An Inconvenient Truth

We saw Al Gore's An Inconvenient Truth this weekend. I had actually already read the book, and was curious to see his Apple Keynote based presentation, just to see what state of the art is in presentations (not a bullet-point to be seen), as well of course to be warned that the world as we know it is coming to an end, and if I do nothing, it is my own damn fault. The movie basically stars Keynote, with Al Gore as a supporting actor.

Lots has been said about if this Al Gore was what we saw in 2000, ... maybe he would have been elected President. I am not sure the average American really wants to hear about environmental problems though, but at least he wouldn't have been quite so stiff or in search of himself. He certainly could have pulled some votes from the left, but would he have lost the center?

Unfortunately, this movie is an eye-opener for people. I say unfortunately, for their eyes should have been opened before. The CO2 data is not new, though some of the pictures of receding glaciers are.

The movie remains a brilliant piece of propaganda. (It is propaganda, not science, not even science reporting, since it is in the end a call to action, not merely information). Al Gore asserts consensus in the scientific community about the direction of global climate change (on average it is getting warmer and more carbon dioxidic) and in a bit of a shell game implies there is also consensus about the magnitude of change, and its consequences.
# # # # # # #
- Given instruction 1
From the review of An Inconvenient Truth, return the passage that opens with the words containing "Unfortunately, this movie" and closes with "and its consequences.", copied word for word.
- Given instruction 2
According to the review of An Inconvenient Truth, what does the movie basically star, with Al Gore as a supporting actor?

- Rows
# # # # # # #
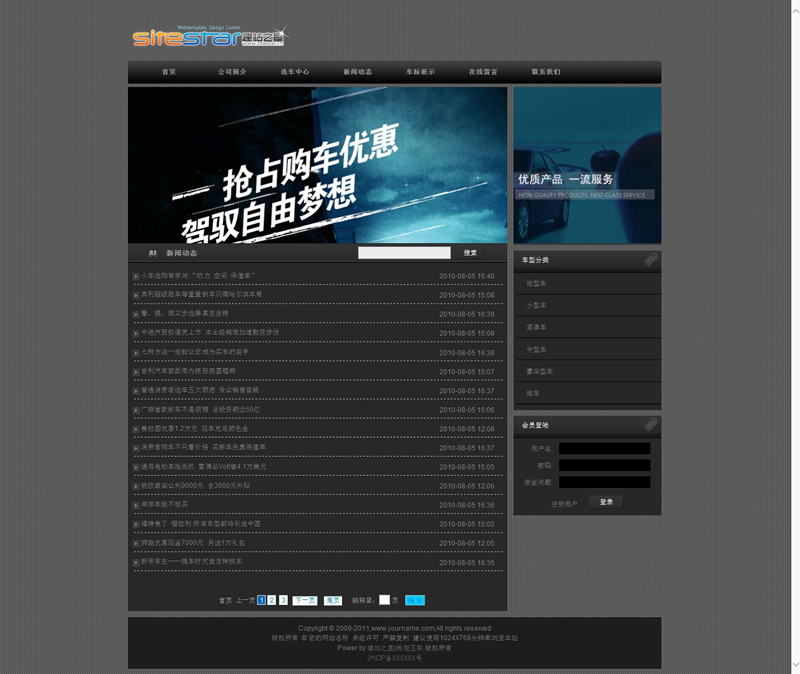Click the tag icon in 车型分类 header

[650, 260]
# # # # # # #
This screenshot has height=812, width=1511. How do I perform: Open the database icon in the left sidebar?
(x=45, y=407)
# # # # # # #
- Task answer 1
Unfortunately, this movie is an eye-opener for people. I say unfortunately, for their eyes should have been opened before. The CO2 data is not new, though some of the pictures of receding glaciers are.

The movie remains a brilliant piece of propaganda. (It is propaganda, not science, not even science reporting, since it is in the end a call to action, not merely information). Al Gore asserts consensus in the scientific community about the direction of global climate change (on average it is getting warmer and more carbon dioxidic) and in a bit of a shell game implies there is also consensus about the magnitude of change, and its consequences.

- Task answer 2
Keynote, Apple's presentation software.